→ TEXT PROVIDED:
Timing is everything
Definitely early. Probably not wrong.
When I started working on Low Risk Rules in mid-2020, the markets were in a weird place. A stimulus-driven recovery had taken hold, but nobody believed it was real. A bunch of bored people sitting at home with nothing to spend money on decided to start gambling. Whether it was Zoom and Peloton, Bitcoin, or the meme stock of the day, gambling became all the rage.
I knew the market speculation wouldn’t end well. With a publishing date target of June 2022, I feared that the speculative fervour would collapse under its own weight long before the book’s release date, making it as relevant as last week’s newspaper.
But surprisingly, the timing worked impeccably. The market rose throughout 2021, before reversing course just as the calendar ticked ‘22. In mid-2022, we were in the midst of what I believed would be a long overdue unwind of the excesses of the last decade, particularly in tech-land, where a group known as the “Magnificent Seven” were leading us to profits and glory.
Of course, nothing ever works out as you think it will. Near the end of 2022, ChatGPT was released to the public, creating an AI investment frenzy that carries the market to this very day.
Without the massive investment in the data centers and technology required to support our AI-centric future, many believe we would be in a recession today. Is it just putting off the inevitable reckoning?
Investment dollars have fled the “old economy,” or any sectors that might be disrupted by the next iteration of Claude or ChatGPT. Conservative, low-risk investing (the kind I wrote about for 280 pages) is going through one of the worst extended relative performance periods in my lifetime. Maybe it turns out that my timing wasn’t so great…
As a rough illustration, here’s a chart courtesy Jim Paulsen that illustrates the underperformance of defensive stocks in dramatic fashion. Yes, last time we were here was at the market extremes of 2000.

Saved data entries
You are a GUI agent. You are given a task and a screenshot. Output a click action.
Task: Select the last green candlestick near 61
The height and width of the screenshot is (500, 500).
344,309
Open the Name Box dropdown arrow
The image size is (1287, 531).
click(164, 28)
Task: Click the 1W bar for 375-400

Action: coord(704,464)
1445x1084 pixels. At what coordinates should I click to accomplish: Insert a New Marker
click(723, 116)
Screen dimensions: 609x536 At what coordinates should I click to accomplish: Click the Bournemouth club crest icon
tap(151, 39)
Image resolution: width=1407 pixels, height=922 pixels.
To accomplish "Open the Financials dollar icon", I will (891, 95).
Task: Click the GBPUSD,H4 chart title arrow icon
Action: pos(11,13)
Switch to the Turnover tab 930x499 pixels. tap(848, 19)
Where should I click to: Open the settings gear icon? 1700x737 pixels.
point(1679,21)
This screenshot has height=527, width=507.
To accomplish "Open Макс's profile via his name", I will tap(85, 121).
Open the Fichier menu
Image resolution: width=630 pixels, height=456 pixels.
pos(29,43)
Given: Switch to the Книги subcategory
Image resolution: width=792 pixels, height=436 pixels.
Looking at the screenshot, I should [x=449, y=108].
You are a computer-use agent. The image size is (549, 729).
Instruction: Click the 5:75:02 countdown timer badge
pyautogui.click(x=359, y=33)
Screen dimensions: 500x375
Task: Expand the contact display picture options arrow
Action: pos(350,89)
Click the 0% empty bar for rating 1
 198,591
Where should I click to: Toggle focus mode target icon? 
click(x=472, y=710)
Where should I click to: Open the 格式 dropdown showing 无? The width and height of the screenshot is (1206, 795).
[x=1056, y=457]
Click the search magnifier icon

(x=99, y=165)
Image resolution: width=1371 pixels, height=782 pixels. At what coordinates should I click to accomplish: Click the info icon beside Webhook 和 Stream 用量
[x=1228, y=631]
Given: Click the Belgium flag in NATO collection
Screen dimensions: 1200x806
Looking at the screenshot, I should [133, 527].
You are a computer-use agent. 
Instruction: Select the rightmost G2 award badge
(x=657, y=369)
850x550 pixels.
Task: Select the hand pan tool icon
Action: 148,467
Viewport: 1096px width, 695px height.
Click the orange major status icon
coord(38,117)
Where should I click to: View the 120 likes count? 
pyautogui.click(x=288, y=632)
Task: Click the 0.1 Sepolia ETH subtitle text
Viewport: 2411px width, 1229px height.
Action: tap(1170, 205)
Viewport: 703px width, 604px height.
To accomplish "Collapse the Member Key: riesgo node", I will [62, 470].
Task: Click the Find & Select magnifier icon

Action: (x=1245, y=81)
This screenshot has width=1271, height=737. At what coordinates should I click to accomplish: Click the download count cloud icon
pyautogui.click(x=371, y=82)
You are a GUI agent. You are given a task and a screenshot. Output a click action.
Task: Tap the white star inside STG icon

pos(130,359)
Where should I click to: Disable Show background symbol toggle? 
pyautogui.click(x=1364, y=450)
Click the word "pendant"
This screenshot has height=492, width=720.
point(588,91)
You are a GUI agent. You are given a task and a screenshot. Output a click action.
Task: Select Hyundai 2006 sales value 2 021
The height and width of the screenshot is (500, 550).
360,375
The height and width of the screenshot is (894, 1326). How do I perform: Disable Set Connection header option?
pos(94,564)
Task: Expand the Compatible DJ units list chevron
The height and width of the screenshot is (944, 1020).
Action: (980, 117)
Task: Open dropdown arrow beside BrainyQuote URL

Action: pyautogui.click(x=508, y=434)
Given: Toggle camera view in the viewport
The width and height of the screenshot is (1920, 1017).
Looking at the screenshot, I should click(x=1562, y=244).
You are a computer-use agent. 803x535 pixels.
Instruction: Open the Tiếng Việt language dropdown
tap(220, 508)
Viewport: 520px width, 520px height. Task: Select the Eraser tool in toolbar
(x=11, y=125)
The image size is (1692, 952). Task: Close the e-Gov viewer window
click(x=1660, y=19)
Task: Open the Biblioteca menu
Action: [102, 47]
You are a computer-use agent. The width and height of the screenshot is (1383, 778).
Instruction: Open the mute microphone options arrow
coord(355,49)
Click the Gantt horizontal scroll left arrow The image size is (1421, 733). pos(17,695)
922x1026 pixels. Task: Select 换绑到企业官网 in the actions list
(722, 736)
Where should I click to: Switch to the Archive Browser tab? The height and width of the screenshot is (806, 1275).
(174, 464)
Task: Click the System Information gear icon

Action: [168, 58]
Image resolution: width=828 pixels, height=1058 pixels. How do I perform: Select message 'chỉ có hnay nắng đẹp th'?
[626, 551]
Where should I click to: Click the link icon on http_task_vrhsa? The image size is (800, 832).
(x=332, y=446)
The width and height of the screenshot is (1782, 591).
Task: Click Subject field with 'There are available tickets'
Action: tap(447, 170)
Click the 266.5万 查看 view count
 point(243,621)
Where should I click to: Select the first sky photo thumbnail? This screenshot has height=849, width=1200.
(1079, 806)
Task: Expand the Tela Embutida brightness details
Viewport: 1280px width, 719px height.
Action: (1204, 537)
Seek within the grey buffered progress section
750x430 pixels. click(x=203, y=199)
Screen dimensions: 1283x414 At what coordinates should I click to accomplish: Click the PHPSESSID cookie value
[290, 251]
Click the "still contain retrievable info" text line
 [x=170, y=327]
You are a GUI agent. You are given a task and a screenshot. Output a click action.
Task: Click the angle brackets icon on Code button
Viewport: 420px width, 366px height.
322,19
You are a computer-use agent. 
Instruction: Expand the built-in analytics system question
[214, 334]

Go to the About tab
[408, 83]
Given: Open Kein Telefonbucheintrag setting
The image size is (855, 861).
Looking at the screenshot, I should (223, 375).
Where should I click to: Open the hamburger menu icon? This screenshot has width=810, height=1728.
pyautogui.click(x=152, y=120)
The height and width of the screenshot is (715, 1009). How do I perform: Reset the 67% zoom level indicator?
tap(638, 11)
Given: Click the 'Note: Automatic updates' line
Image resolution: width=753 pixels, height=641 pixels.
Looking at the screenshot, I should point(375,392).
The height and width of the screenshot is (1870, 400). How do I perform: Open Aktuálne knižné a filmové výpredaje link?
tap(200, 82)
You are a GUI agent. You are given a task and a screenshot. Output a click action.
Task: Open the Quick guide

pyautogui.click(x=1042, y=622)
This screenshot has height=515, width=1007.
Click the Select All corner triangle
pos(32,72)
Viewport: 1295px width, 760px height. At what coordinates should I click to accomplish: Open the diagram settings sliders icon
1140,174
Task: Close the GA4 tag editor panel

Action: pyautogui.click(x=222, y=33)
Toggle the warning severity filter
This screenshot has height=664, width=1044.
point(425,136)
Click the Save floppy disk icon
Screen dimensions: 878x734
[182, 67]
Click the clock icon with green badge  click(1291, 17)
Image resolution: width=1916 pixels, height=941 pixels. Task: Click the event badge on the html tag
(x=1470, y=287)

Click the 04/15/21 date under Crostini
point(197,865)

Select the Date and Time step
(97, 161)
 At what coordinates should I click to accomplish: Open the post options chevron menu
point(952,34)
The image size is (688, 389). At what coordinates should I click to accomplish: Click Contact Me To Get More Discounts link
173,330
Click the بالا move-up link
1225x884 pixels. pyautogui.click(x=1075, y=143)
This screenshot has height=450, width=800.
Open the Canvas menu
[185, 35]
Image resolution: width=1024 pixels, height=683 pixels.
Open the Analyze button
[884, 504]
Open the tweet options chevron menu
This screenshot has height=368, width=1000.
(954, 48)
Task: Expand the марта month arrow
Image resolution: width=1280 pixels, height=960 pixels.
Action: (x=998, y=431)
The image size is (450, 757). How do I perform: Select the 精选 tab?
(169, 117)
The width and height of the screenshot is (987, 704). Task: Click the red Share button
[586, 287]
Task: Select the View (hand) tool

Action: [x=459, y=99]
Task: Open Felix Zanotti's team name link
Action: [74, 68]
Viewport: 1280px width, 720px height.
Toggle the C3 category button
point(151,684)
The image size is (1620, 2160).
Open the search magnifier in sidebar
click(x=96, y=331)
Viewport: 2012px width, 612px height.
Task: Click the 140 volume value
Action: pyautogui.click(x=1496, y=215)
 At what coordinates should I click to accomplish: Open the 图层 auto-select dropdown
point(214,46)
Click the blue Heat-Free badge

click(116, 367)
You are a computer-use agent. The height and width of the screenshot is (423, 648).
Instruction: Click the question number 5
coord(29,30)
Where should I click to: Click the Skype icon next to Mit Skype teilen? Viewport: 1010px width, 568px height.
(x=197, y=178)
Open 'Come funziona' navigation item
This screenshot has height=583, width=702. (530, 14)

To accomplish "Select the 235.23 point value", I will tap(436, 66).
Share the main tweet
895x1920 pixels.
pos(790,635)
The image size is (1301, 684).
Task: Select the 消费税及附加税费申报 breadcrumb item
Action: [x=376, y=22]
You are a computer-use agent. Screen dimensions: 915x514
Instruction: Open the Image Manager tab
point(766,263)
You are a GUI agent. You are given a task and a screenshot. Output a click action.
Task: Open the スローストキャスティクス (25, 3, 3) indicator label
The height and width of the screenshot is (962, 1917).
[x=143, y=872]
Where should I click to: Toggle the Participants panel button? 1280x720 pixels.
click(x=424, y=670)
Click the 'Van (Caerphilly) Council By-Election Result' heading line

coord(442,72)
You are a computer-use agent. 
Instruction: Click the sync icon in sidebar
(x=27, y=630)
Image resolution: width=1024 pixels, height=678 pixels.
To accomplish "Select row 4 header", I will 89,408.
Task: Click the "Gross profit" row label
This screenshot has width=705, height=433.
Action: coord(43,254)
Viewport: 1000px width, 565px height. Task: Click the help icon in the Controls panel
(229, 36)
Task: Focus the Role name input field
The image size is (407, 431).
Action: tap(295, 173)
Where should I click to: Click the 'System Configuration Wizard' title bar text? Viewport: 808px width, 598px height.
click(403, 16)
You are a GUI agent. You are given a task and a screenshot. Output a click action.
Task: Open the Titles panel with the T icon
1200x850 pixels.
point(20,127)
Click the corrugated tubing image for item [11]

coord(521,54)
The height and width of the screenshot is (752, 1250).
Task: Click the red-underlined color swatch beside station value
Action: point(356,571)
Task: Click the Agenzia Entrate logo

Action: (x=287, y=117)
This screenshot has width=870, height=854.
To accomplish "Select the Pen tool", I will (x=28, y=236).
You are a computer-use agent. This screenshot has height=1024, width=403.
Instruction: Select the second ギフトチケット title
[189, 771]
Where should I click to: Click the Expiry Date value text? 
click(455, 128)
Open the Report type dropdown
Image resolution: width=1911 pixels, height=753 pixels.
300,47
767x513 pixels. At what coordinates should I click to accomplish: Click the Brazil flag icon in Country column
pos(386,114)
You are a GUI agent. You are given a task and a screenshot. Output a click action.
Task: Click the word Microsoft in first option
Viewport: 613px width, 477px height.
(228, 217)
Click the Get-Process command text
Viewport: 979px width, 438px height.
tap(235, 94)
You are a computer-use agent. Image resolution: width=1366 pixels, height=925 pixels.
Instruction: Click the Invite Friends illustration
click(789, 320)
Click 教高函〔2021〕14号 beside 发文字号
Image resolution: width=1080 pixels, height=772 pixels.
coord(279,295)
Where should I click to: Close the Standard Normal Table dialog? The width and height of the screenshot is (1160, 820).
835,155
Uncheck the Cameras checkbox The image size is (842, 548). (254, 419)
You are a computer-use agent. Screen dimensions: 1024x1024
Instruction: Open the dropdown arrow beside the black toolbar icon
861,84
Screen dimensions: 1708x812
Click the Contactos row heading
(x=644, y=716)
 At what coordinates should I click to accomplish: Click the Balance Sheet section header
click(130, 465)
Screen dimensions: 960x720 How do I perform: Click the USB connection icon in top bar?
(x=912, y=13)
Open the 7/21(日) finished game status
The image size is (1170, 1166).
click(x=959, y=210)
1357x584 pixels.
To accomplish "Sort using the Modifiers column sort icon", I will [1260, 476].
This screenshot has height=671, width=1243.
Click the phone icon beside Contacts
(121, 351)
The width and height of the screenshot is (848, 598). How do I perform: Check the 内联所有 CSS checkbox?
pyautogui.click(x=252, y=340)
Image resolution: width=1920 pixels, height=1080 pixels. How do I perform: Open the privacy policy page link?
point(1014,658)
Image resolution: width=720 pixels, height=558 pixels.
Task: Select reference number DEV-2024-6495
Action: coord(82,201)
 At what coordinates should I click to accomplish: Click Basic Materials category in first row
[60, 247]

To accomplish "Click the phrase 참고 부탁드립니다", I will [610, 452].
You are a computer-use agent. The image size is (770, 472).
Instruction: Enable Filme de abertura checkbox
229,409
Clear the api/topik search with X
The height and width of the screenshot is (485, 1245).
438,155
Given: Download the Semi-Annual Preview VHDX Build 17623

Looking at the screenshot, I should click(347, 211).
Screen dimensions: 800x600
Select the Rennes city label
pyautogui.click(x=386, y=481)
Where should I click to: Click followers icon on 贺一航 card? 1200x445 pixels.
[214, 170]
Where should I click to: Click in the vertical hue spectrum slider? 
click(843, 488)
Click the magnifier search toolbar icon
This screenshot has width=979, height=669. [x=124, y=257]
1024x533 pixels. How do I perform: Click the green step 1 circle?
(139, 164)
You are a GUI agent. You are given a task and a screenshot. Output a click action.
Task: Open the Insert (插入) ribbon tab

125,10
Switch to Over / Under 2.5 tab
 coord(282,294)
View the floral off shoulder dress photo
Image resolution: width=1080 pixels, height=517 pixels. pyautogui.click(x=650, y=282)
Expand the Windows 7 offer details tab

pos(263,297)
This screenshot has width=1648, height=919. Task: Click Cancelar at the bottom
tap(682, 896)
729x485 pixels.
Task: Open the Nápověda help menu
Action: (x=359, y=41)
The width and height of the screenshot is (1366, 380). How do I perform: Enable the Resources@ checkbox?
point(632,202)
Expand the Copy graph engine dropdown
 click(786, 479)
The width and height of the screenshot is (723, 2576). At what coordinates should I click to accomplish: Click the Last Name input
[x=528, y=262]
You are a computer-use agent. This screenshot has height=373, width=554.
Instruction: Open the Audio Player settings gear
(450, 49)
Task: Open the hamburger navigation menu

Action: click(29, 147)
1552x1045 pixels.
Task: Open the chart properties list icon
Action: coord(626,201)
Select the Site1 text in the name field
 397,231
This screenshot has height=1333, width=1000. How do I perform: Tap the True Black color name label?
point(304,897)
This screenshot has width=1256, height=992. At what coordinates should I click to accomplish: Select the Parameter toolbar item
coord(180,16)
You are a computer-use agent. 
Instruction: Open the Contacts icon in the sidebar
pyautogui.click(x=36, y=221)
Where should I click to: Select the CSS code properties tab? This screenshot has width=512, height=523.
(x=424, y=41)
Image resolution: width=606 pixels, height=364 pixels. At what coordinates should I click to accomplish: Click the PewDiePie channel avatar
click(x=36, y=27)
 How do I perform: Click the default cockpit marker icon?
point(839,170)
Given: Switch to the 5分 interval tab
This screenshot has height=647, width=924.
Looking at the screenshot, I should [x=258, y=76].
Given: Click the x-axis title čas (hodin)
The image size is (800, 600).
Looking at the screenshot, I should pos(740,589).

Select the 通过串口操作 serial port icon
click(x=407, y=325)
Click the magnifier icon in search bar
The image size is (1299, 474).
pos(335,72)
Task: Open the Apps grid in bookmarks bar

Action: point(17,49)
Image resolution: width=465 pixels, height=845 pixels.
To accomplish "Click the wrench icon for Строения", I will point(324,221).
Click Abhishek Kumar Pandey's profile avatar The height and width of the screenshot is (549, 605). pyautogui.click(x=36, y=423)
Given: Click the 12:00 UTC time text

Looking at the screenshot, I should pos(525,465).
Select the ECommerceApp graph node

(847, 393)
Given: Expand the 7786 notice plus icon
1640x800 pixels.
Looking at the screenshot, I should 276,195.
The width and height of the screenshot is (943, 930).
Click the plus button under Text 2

→ TASKS TO COMPLETE:
1: Reproduce the passage of the market-timing essay between "I knew the market" and "last week’s newspaper.", inclusive.
2: In the market-timing essay, what was the target publishing date for Low Risk Rules?
3: Continue the market-timing essay from its final sentence.

→ ANSWERS:
1:
I knew the market speculation wouldn’t end well. With a publishing date target of June 2022, I feared that the speculative fervour would collapse under its own weight long before the book’s release date, making it as relevant as last week’s newspaper.

2: June 2022

3:
But this time is different, right?
Also this week, CNBC broadcast an incredible guest spot by fund manager Jeremy Grantham. Grantham is making a media push, also appearing on the Diary of a CEO podcast, and I just want to make the disclaimer that I actually don’t agree with a lot of his current opinions, so don’t consider this a blanket endorsement. But one thing he has done reliably over time is root his forecasts in observable, measurable data. If you’re interested, his firm GMO regularly forecasts asset class returns based on current valuations, which at least proves his “value” bona fides (personally, I find this forecasting exercise marginally interesting but mostly useless).
And then there’s Joe Kernan, who has been a CNBC anchor as long as I’ve been aware. Joe made it known in no uncertain terms how he feels about Grantham, his methods, and his skepticism about the current speculation in stocks and cryptocurrency.
Watching this, I felt like it was the kind of exchange that we would remember years from now. Not just because it was so abrasive, but also because the old-school value-based fund manager was being schooled by the TV anchor who’s only argument was “price go up.”
This is me reading the tea leaves, looking for warning signs, and starting to think about how vulnerable a market is where the gambling instinct takes over, and where we openly ridicule the people who dare to question the bullish narrative.
For what it’s worth, here are a few choice Buffett headlines from 1999 (via Thierry):
I don’t know if this is the top. But I do know that this is what tops look like.